“I expect you’re agog to be off to claim her hand for the dance,” nodded Miss Letty sapiently.

Sir Anthony set down his empty glass. “I shall have to curb my impatience, then,” he said. “She’s not here.”

“Oh, is she not? I quite thought that was she in the blue domino. Who told you?”

“My Lady Lowestoft. She is kept at home with the migraine, as I believe.”

Letty was all concern. “Oh, poor Miss Merriot! But Mr Merriot is here, isn’t he? In the crimson domino? Yes, I thought so.”

“To say truth, it was he set me on your track. He told me he had sought you for the minuet only to find you spirited away by a man in a black domino.”

This brought the Unknown back to mind. “I would like to return to the ballroom, please,” said Letty decidedly.

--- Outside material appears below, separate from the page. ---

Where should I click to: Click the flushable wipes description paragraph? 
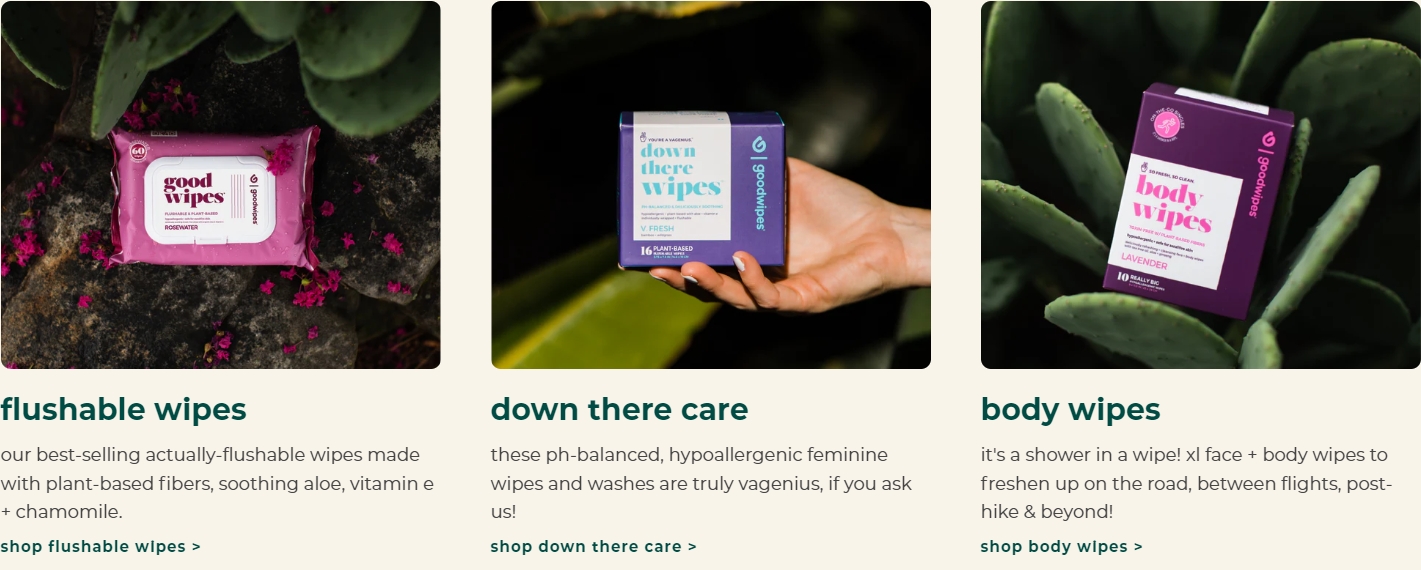coord(217,483)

But it was Mr Merriot who claimed her hand, and led her into the quadrille. Letty went with a good grace, but looked eagerly about her. The Unknown was nowhere to be seen, yet at the end of the dance he seemed to spring up out of the ground, as it were, and stood confronting Mr Merriot with that tantalising smile curling his lips. “The lady is promised to me,” he said; there was a faint note of mockery in his voice.

“On the contrary,” said Prudence. “The lady is mine.”

Really, a masked ball was a most fascinating entertainment. Miss Letty clasped her hands in the folds of her domino, and waited breathlessly.